SES-DF - Secretaria de Estado de Saúde do Distrito Federal — Prova 2022
Uma paciente de 26 anos de idade, G1PN1, refere dor em baixo-ventre há um ano, intensidade de 8 a 10, não aliviada com anti-inflamatório. Tem ciclos menstruais regulares, com dismenorreia leve. Nega dispareunia. Tem constipação crônica. A respeito desse caso clínico e com base nos conhecimentos médicos correlatos, julgue o item a seguir.Entre as causas ginecológicas, estão endometriose, leiomiomatose, doença inflamatória pélvica e varizes pélvicas.
Dor pélvica crônica (≥6 meses) → Investigar causas ginecológicas, gastrointestinais, urológicas e miofasciais.
A dor pélvica crônica é multifatorial. Causas ginecológicas comuns incluem endometriose, miomatose e varizes pélvicas, mas o componente gastrointestinal (como constipação) deve ser sempre avaliado.
A dor pélvica crônica é definida como dor não cíclica com duração de pelo menos seis meses, localizada na pelve anatômica, que causa incapacidade funcional. A fisiopatologia envolve frequentemente a sensibilização central e periférica, o que explica por que a dor pode persistir mesmo após o tratamento da causa orgânica inicial. No contexto ginecológico, a endometriose é a causa mais prevalente, mas a leiomiomatose e a DIP devem ser sempre excluídas. A questão aborda corretamente que essas são causas ginecológicas clássicas, validando o conhecimento sobre o diagnóstico diferencial em ginecologia.
As causas ginecológicas mais frequentes incluem a endometriose, caracterizada por tecido endometrial ectópico; a leiomiomatose (miomas), especialmente quando volumosos; a doença inflamatória pélvica (DIP) crônica ou suas sequelas aderenciais; e a síndrome de congestão pélvica (varizes pélvicas). É fundamental realizar o diagnóstico diferencial com causas não ginecológicas, como a síndrome do intestino irritável, cistite intersticial e disfunções da musculatura do assoalho pélvico, que frequentemente coexistem com as patologias ginecológicas.

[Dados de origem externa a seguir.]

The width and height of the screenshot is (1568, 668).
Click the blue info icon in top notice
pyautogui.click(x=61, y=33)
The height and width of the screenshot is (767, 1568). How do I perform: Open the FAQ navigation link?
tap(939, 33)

O diagnóstico de varizes pélvicas, ou síndrome de congestão pélvica, é sugerido por dor que piora ao final do dia ou após longos períodos em pé (ortostatismo), além de dispareunia profunda. O Doppler transvaginal é o exame inicial de escolha, demonstrando veias ovarianas e uterinas dilatadas (geralmente >5mm) com fluxo lento ou invertido. Embora a venografia pélvica seja o padrão-ouro para mapeamento pré-intervenção, o diagnóstico clínico-radiológico por imagem não invasiva é suficiente para a propedêutica inicial.

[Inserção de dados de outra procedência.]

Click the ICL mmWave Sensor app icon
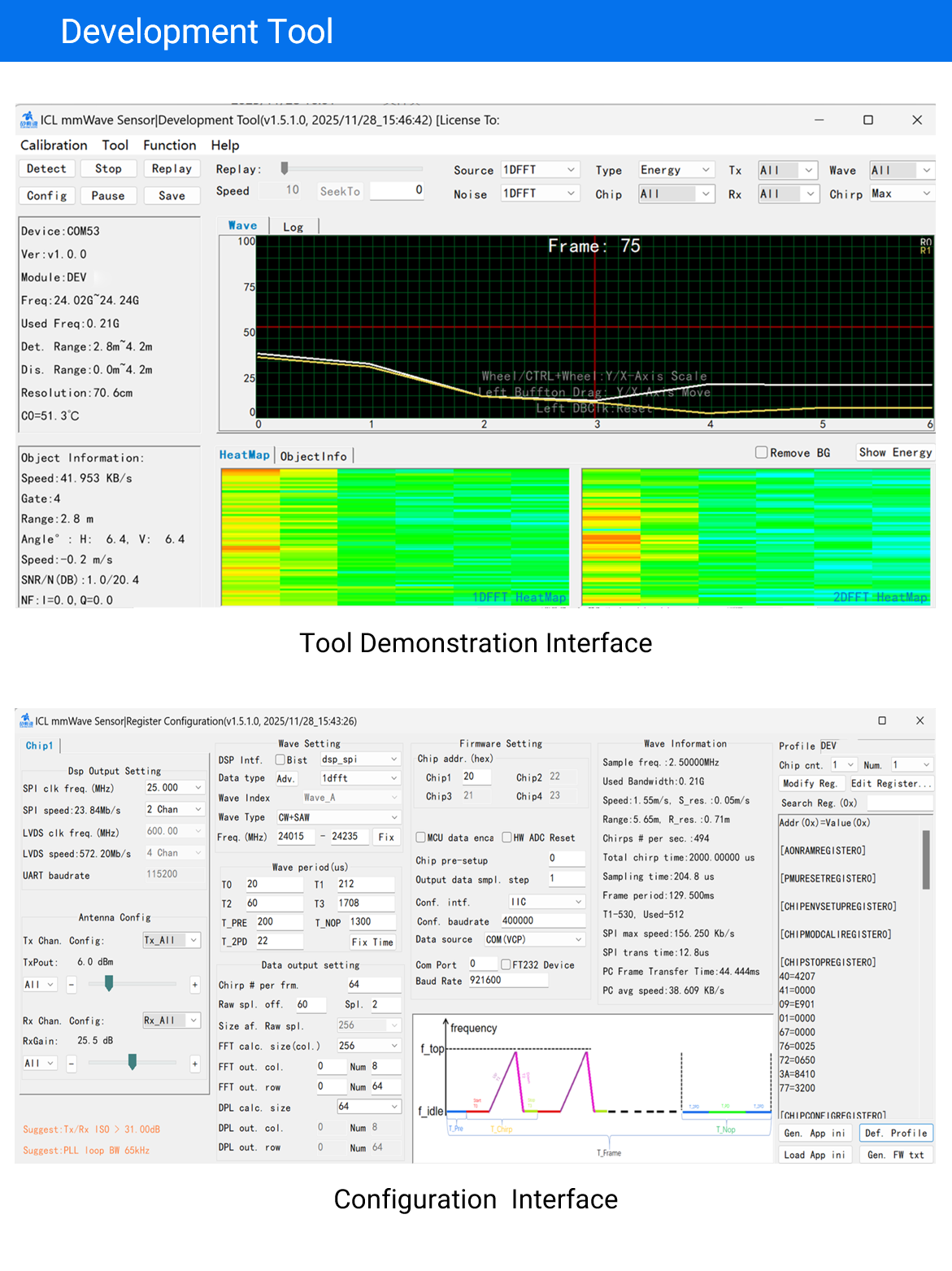Screen dimensions: 952x1271 point(29,120)
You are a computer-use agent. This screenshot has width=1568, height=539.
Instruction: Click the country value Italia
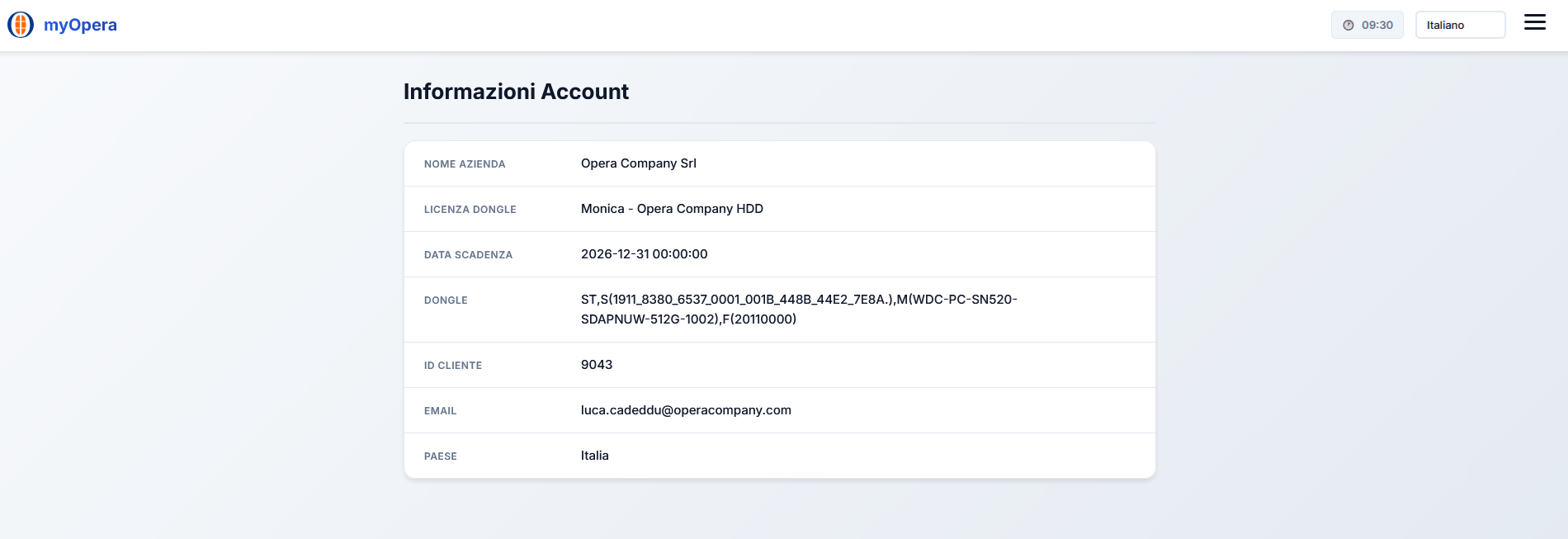pos(594,456)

A abordagem inicial deve ser holística, incluindo anamnese detalhada e exame físico ginecológico minucioso. Se houver suspeita de causa orgânica, a ultrassonografia transvaginal é o exame de imagem de primeira linha. O tratamento inicial muitas vezes envolve o uso de AINEs ou supressão hormonal (anticoncepcionais), mesmo antes de um diagnóstico definitivo por laparoscopia, visando o controle álgico e a melhoria da qualidade de vida, além de encaminhamento para fisioterapia pélvica se houver componente miofascial.